Con un trabajo de claroscuros impactante, este es su mayor retrato colectivo y su obra más ambiciosa. Con una composición viva, en movimiento, Rembrandt despliega toda su contundencia pictórica en los reflejos de los metales de las armas y los cascos, las texturas de la vestimenta y el vínculo silencioso entre los personajes. Sin embargo, cuando la presentó no fue bien recibida. La de Rembrandt es una historia de ascensión y caída: su vida terminó en la miseria.
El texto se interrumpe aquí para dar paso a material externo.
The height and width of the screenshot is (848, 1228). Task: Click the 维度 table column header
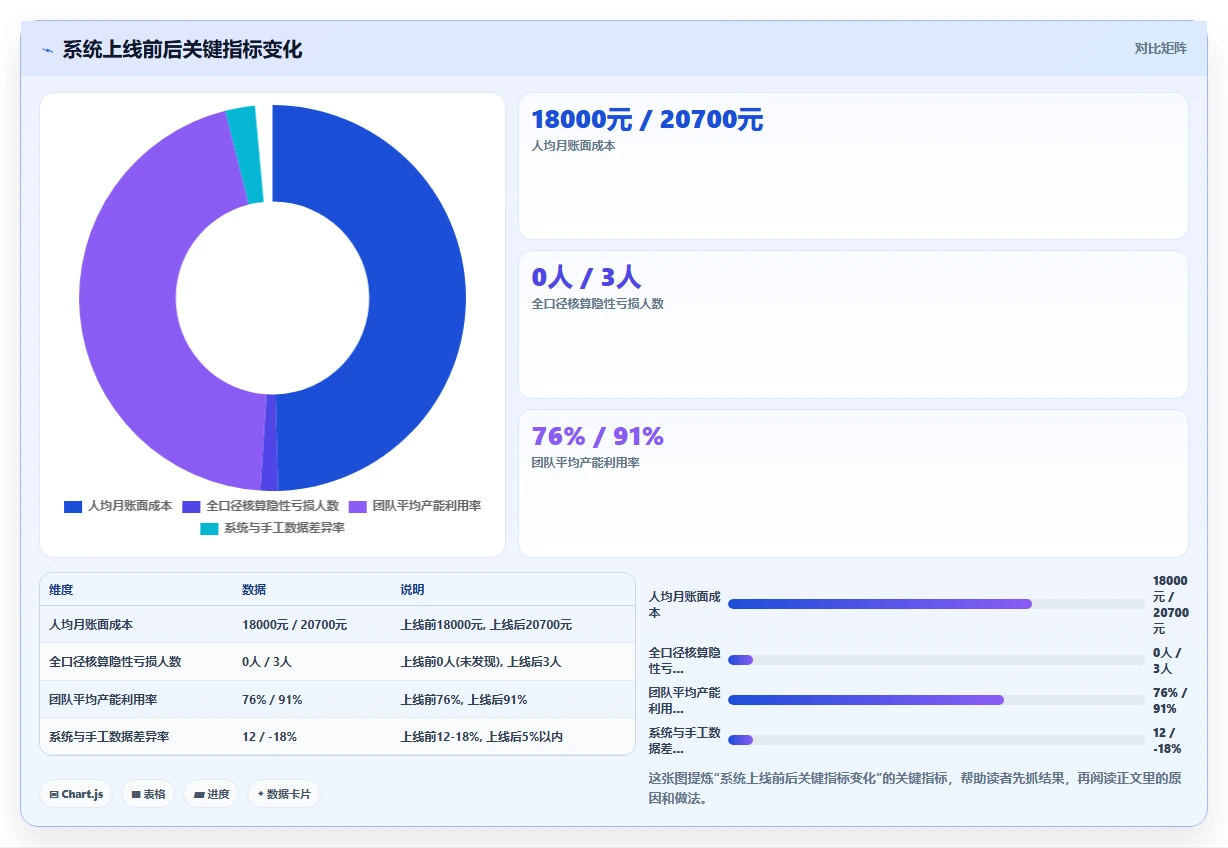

Es posible acercar el zoom y descubrir, por dar un ejemplo, que la extraña mujer al lado del capitán —una especie de espectro centelleante— tiene un gallo muerto atado en la cintura , colgado de las patas. Para algunos críticos, este personaje es un retrato de Saskia van Uylenburgh, su primera esposa que había incluido en varias obras y que murió por la epidemia de tuberculosis el año en que hizo esta pintura. En Europa, la tuberculosis del siglo XVII continuó durante 200 años. Tres de sus cuatro hijos murieron por distintas razones. Vio morir Saskia; luego a su segunda mujer y a su hijo. En la pintura, con un gesto con la mano, el capitán de la compañía le transmite las órdenes al teniente y, al tiempo, alarga la mano hacia el espectador, incluyéndolo en la escena. Atrás, con florines y mosquetes, están los soldados (cada uno le había pagado al artista para ser retratado en la pintura).
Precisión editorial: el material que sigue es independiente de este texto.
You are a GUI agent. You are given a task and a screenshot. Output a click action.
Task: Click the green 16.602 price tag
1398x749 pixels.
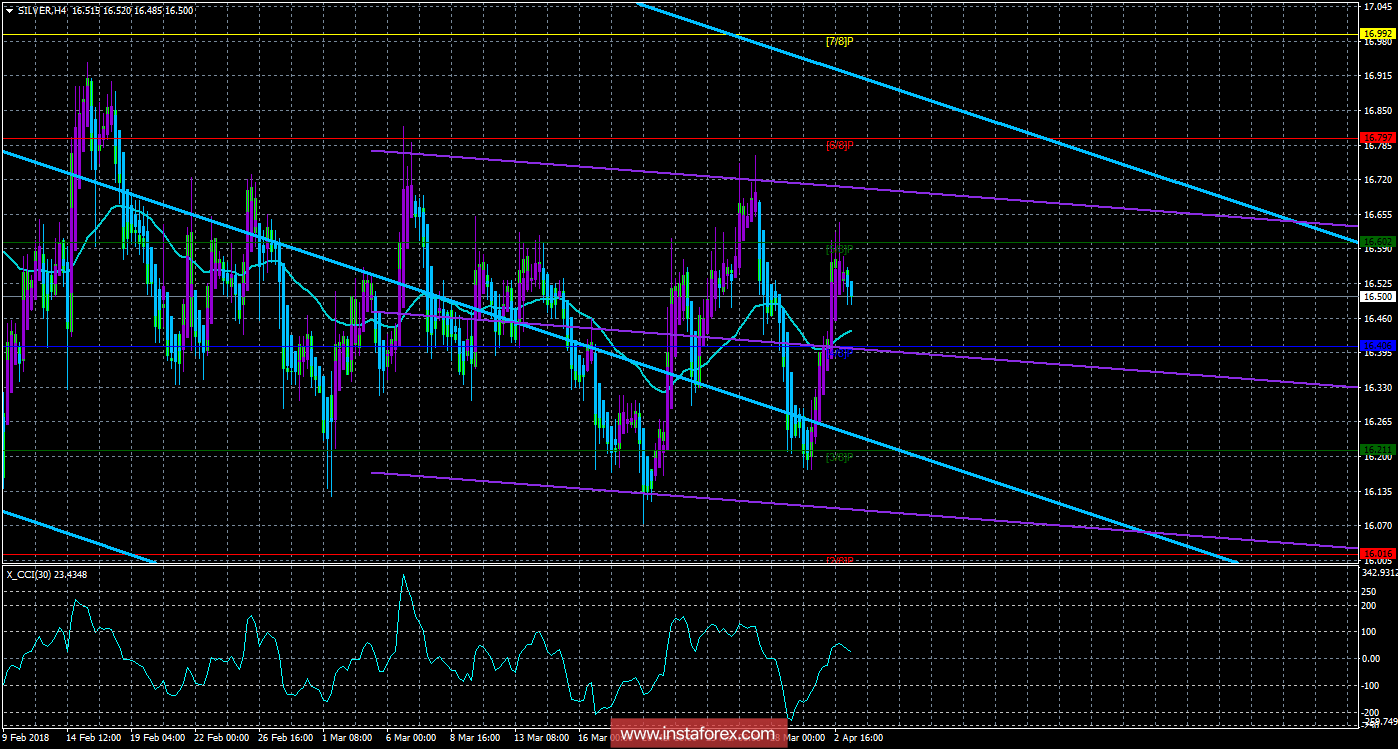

En la Galería de Honor, están Marten y Oopjen, los únicos retratos de cuerpo entero que Rembrandt pintó en su vida, y que los Países Bajos y Francia compraron en conjunto por 80 millones de euros cada pieza. Los Soolmans, un joven matrimonio de nuevos ricos de Ámsterdam, le encargaron este retrato al artista para presentarse en sociedad: le pidieron que los pinte de cuerpo entero, como lo hacía la nobleza. La vestimenta es opulenta: seda negra, puños y cuellos de encaje. Con una pose que transmite seguridad, él hombre mira de frente al espectador; lleva unos zapatos de taco con enormes rosetones.
Otra joya que puede apreciarse de cerca es La novia judía, una de las últimas obras de Rembrandt, que no tituló y que en el siglo XIX empezó a nombrarse de este modo. Algunos consideraron que la pintura –tiene simbolismos alusivos al cuidado del hombre a la mujer– representaba a un padre y una hija que se preparaban para una boda judía. Luego las interpretaciones se inclinaron por la idea de un retrato de pareja: los personajes están unidos con gestos de cariño con sus manos y al tiempo abstraídos en sus pensamientos. Aún hoy continúa el misterio: no se sabe quiénes son. Probablemente sean contemporáneos de Rembrandt que le encargaron un retrato con la apariencia de la pareja bíblica de Isaac y Rebeca. Su vestimenta no es contemporánea: se ajusta al tipo de atuendo que Rembrandt imaginó que usaban los personajes bíblicos.
La novia judía pasó por un proceso de limpieza con análisis con rayos X y con espectroscopio infrarrojo: los restauradores descubrieron que el artista originalmente había pintado una escena diferente, donde la mujer estaba sentada sobre las piernas del hombre. Esta última composición es tan intimista que uno tiene la impresión de comprender el vínculo de amor y compañerismo que une a la pareja. Rembrandt llega al núcleo de los retratados. Echa luz sobre expresiones que desnudan el alma. En sus obras no hay concesiones: es como mirarlo a los ojos.